Nadya Mason: A Career Devoted to Diversity
Dr. Mason is the founding director of the Illinois Materials Research Science and Engineering Center (I-MRSEC). She joined the University of Illinois System in 2005 and has been ranked an Excellent and Outstanding Teacher for her instruction as a physics professor. She has been awarded the Denice Denton Emerging Leader Award (2009), the Maria Goeppert Mayer Award from the American Physical Society (2012), and the Dean’s Award for Excellence in Research (2013), among many other titles.
Her current research focuses on mesoscopic physics and using superconductivity to better understand new materials. In 2005, she established the Mason Research Group, a cohort of undergraduate, graduate and postdoctoral students who conduct research projects related to transport in nanoscale and mesoscopic systems.
“[Dr. Mason] is a wonderful example of exactly what you want [for this professorship],” Benjamin said. “She’s a brilliant instructor and a brilliant scientist, and that combination is exactly what you’re looking for in every way.”
An alum of Stanford University (PhD ’01 Physics) and Harvard University (BS’ 95 Physics), she was a Harvard Society of Fellows Member, where she collaborated with Microsoft principal Professor Charles Marcus and physicist Michael Tinkham to conduct research on carbon nanotubes and nanostructured superconductors. She was named to Essence Magazine’s “Woke 100” list in 2019 for her contribution to the field of physics and was invited to speak for “a TED talk sponsored by the National Academy of Sciences and the Simons foundation, where she gave a TED talk on “how to spark your curiosity, scientifically.”
“Being awarded a professorship is a big motivation in terms of demonstration and recognizing that all of this work is valuable, both the research and the other work that I do,” Dr. Mason said. “It's a motivation to keep doing the different work I do, from leading a center to working with my students, to organizing webinars about inclusivity.”
The financial support from the professorship, Dr. Mason said, will be used flexibly, such as to fund a collaborative idea or new research.
“I'm an experimental physicist, and sometimes we just run out of money because it’s expensive to support our students, equipment, and our consumables,” she said. “Knowing that there is financial support available that I can use to hire a student for a new project or to continue an experiment without having to modify something or stop in the middle of, is really important.”

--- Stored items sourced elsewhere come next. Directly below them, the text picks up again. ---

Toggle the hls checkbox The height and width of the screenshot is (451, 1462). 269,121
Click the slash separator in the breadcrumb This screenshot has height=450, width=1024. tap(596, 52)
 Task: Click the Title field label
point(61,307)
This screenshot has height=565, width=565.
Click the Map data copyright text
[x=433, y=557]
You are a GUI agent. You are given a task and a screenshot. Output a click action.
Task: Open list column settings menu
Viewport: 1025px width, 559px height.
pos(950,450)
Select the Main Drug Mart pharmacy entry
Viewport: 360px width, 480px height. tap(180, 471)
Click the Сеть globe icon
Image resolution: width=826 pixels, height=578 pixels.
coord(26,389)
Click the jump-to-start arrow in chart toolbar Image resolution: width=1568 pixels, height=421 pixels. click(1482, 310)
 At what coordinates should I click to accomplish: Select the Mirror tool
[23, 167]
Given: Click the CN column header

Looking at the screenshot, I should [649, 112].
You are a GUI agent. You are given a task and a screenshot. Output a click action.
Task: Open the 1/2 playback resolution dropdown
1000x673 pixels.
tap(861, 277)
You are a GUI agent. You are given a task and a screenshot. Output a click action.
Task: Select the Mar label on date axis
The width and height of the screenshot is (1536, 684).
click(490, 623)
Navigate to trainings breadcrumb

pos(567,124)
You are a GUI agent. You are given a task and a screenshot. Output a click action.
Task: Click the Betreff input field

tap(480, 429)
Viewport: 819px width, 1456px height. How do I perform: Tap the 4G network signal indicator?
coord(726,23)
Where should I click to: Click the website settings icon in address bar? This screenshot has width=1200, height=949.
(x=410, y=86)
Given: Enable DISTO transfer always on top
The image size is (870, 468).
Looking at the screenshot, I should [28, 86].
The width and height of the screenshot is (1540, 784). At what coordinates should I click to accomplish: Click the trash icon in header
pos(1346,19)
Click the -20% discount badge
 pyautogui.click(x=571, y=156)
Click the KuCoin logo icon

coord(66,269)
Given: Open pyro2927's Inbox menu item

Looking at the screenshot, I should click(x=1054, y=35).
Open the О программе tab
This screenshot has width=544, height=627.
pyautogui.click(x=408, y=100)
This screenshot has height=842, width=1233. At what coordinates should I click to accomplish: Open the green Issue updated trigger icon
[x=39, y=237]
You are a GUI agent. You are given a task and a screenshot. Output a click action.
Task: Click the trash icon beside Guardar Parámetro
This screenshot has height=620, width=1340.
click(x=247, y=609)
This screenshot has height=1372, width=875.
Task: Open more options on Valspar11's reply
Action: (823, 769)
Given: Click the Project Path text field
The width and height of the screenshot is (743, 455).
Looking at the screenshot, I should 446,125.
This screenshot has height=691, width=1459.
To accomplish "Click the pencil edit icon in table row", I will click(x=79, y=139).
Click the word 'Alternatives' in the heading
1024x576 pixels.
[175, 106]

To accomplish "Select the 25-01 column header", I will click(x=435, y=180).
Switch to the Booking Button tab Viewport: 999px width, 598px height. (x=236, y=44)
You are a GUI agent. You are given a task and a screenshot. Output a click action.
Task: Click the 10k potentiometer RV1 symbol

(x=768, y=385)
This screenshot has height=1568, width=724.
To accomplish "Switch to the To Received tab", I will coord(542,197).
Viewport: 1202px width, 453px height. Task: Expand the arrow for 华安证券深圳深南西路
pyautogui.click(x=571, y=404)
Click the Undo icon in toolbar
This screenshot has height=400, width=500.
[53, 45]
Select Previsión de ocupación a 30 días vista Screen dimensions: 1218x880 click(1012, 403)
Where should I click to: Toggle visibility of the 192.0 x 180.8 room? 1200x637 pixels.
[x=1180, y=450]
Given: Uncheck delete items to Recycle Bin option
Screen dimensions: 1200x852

Throughout her career, she has worked to increase the presence of underrepresented groups in STEM “in every way, both within the Illinois community and broader.”
While Chairman of the American Physical Society’s Committee on Minorities, she spearheaded a program for every underrepresented physics major to be assigned a mentor. In February, she organized a webinar on inclusion and diversity for the American Physical Society’s Annual Leadership Meeting.
Last summer, Dr. Mason said I-MRSEC participated in #ShutDownSTEM, an initiative coordinated in solidarity with the Black Lives Matter movement. The center also continued an anti-racism study group, and hosts programs with a focus on diversity in local elementary schools.
“Our students are most creative when they're able to just focus their thoughts on physics and the science itself; not on the sense of whether they belong and not on things people might say to them
Dr. Mason is currently “very focused” on I-MRSEC, through which she said the faculty and students have been able to accomplish a lot “locally and more broadly”. She said she is “incredibly grateful” to spend most of her career at Illinois, which she describes as a “collaborative and fun place to work.”
“Our goal is that we have these great minds like Rosalyn Sussman Yalow who have the same genius, but hopefully without that same struggle,” she said.